THE opening three stages have all been concerned with one thing, stage victories.
However Stage Four will change all that with the focus switching to the general classification (GC).
The Team Time Trial (TTT) sees each team set off at three minute intervals in a battle against the clock. At the time of writing all teams bar Astana still have their full compliment of nine riders, which is just as well.
The finishing time is taken on the fifth member of the team who crosses the line. This means individual specialists can't just ride off into the sunset and must work together to ensure that at least five men make it to the finish together.
This year's test takes place around the streets of Nice. At 25km it is shorter than previous editions but will be fast. Speeds up to 55kph (that's 34mph) are expected and the result will certainly alter the look of GC and will almost certainly result in a change of leader.
Due to the lack of a prologue this year and the fact the previous stages have all resulted in big bunch finishes, there are still 71 riders within one second of our race leader Jan Bakelants.
Radioshack have a strong team, including Swiss master Fabian Cancellara, but it is unlikely that they will come out on top here. Instead the honour of stage win and new race leader should be fought out between three teams.
Team Sky began the Tour as favourites for this stage, even without Sir Bradley in their ranks. But the injury picked up by Geraint Thomas does throw a spanner in the works somewhat. G crashed on day one and although initial x-rays couldn't find a break, a CT scan has since revealed a small fracture to the pelvis. He has been earmarked as a major aid to Chris Froome's ambitions later in the race never mind for his ability against the clock.
However Sky still have Froome himself, Richie Porte, Ian Stannard, and Edvald Boasson Hagen, all of whom are accomplished time trialers in their own right. The team itself is incredibly well drilled as you would expect. It benefits from the same coaching set-up that has seen Great Britain dominate the Team Pursuit in recent years.
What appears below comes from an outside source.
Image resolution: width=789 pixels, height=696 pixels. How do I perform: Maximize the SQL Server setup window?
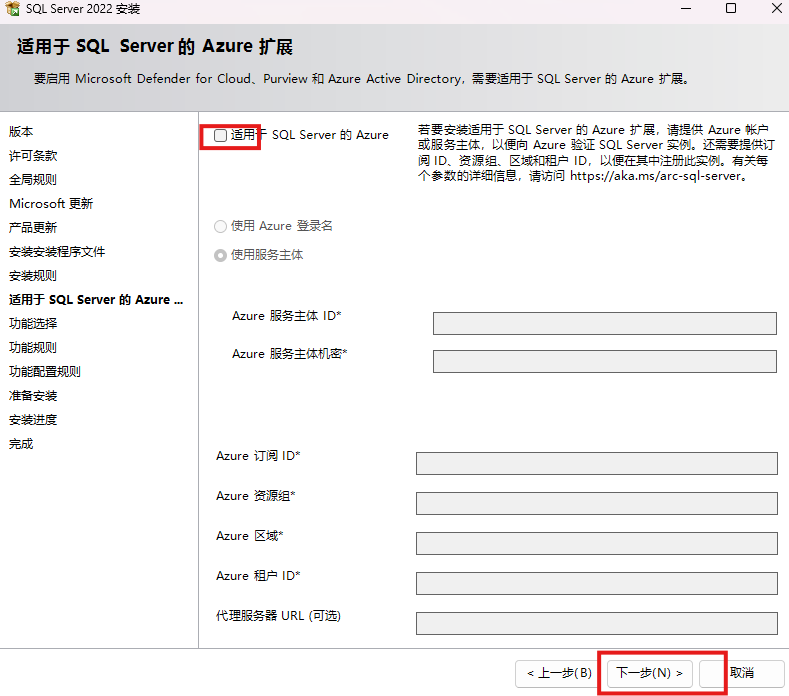point(731,9)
If they do come out on top here the yellow jersey will go onto the shoulders of Boasson Hagen. And while it would be a big ask for the team to control the race all the way to Paris from here they are certainly capable of doing so. Whether they want to is another matter. They may be content to hand the jersey over to someone else, as long as that person is not a threat to Froome overall.
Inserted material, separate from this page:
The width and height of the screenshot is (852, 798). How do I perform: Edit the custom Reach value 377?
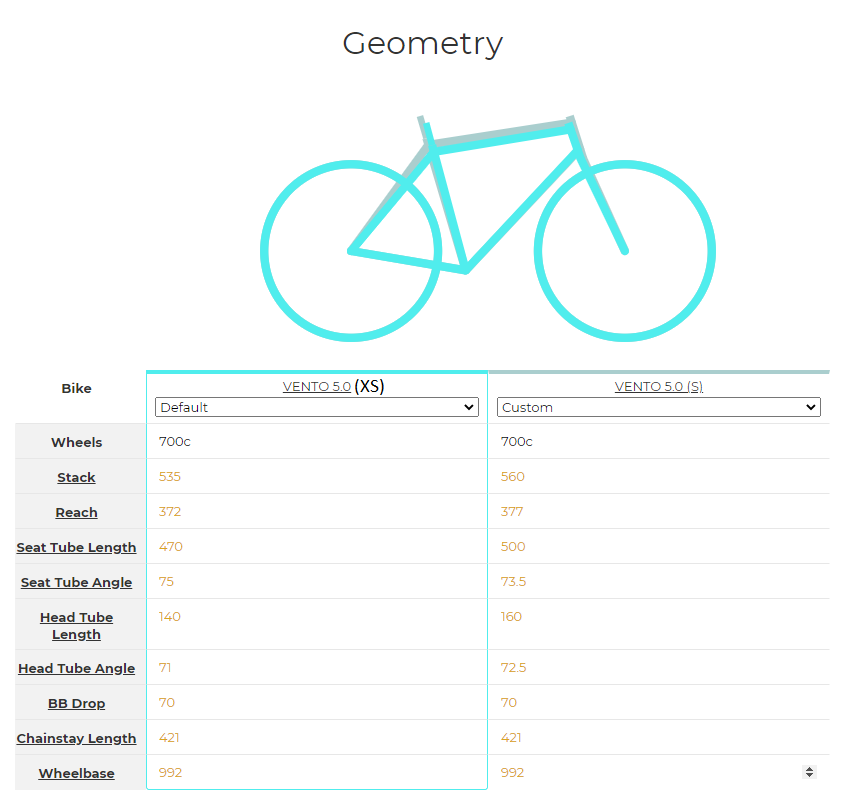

Omega Pharma Quickstep are possibly their biggest challengers. In Tony Martin they have the world champion at the individual discipline although his crash on stage one has left him a very battered and bruised man. Suffering from concussion, a lung contusion, soft tissue damage on his knee, hip and back and a 5cm deep cut on his elbow, a lot will depend on how he is feeling. It is almost certain that he will not be at 100% although he was at the sharp end of things into Calvi.
They do have other strong men though apart from Martin. They prove this time and time again in powering Mark Cavendish to the line. Sylvain Chavanel's name keeps popping up in these previews for a reason. He is a strong rider and as he has shown over the course of the last couple of days he certainly has the form at the minute.
If OPQS win they would have Michael Kwiatkowski in the Malliot Jaune. The young Pole is spoken as a future winner of a Grand Tour and will relish any time in yellow although he may have designs on the white jersey for best young rider.
The expectation to do all of the work to defend the jersey will not be something that will phase them either. They are pretty much expected to do the majority of work on any flat stage in order to supply Mark Cavendish with more stage win opportunities and with the upcoming stages mostly sprint days they would have been on the front anyway.
Movistar are the third potential winners of the stage. They will hope that Alejandro Valverde can keep up with the likes of Jonathan Castroviejo and Rui Costa.
Elsewhere the likes of Garmin, Orica GreenEdge & BMC have a chance of sneaking onto the top step. Victory for any of these three would see David Millar, Simon Gerrans or Cadel Evans step into the yellow jersey.
The big loser here could Alberto Contador. His Saxo Tinkoff squad aren't bad against the clock but they will finish behind the teams of his rivals. And while time losses here will only be seconds they will still be enough to force him into attacking a bit more than he wanted in the mountains.
Either way the Tour won't be won or lost here. But it will put a marker down for what could happen over the next few weeks.
And the way the last three days have gone, that could be anything!